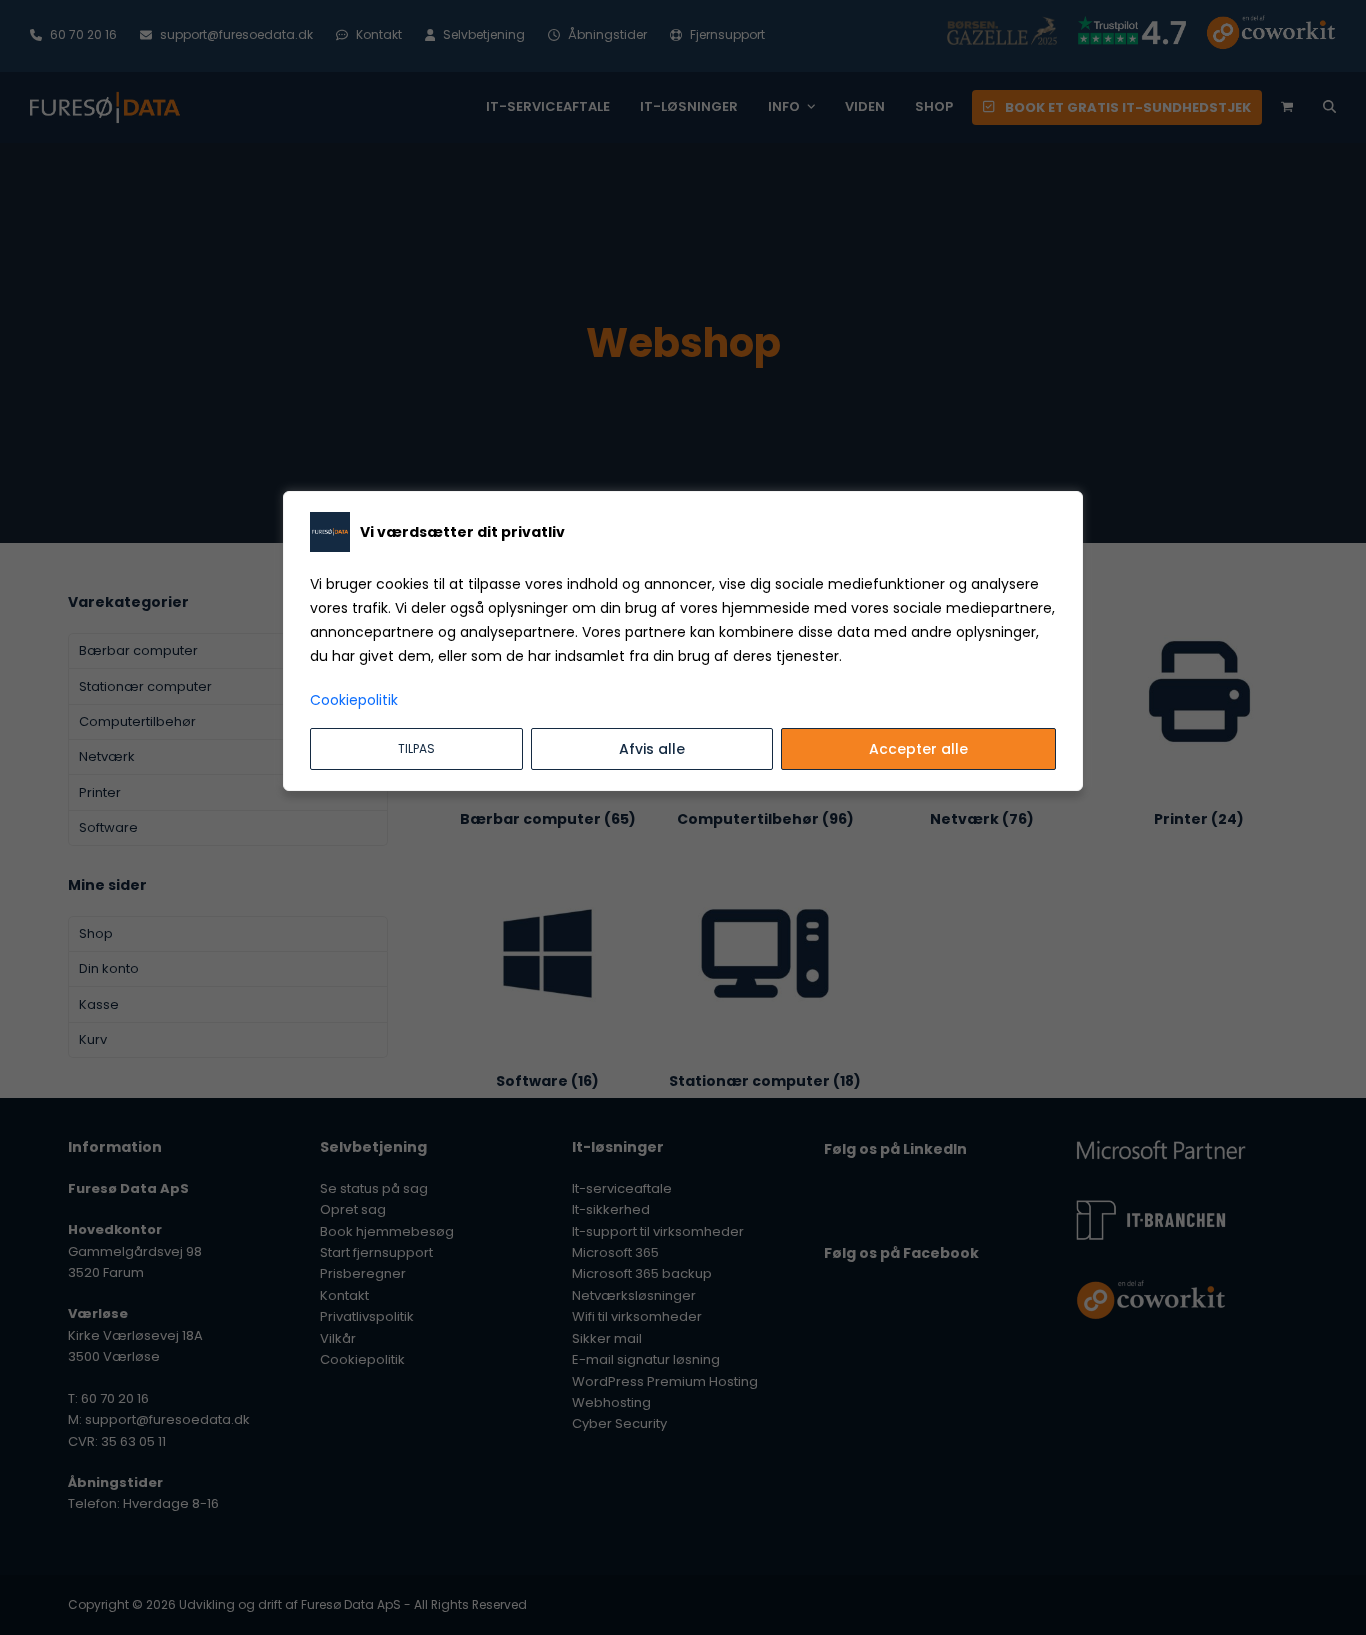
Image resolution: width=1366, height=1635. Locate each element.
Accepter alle (918, 749)
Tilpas (416, 748)
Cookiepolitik (354, 700)
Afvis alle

----------------------------------------

## WHAT YOU WILL DO
Print all the material above exactly, and drop the images.

## ANSWER SPACE
Image resolution: width=1366, height=1635. Locate each element.
Accepter alle (918, 749)
Tilpas (416, 748)
Cookiepolitik (354, 700)
Afvis alle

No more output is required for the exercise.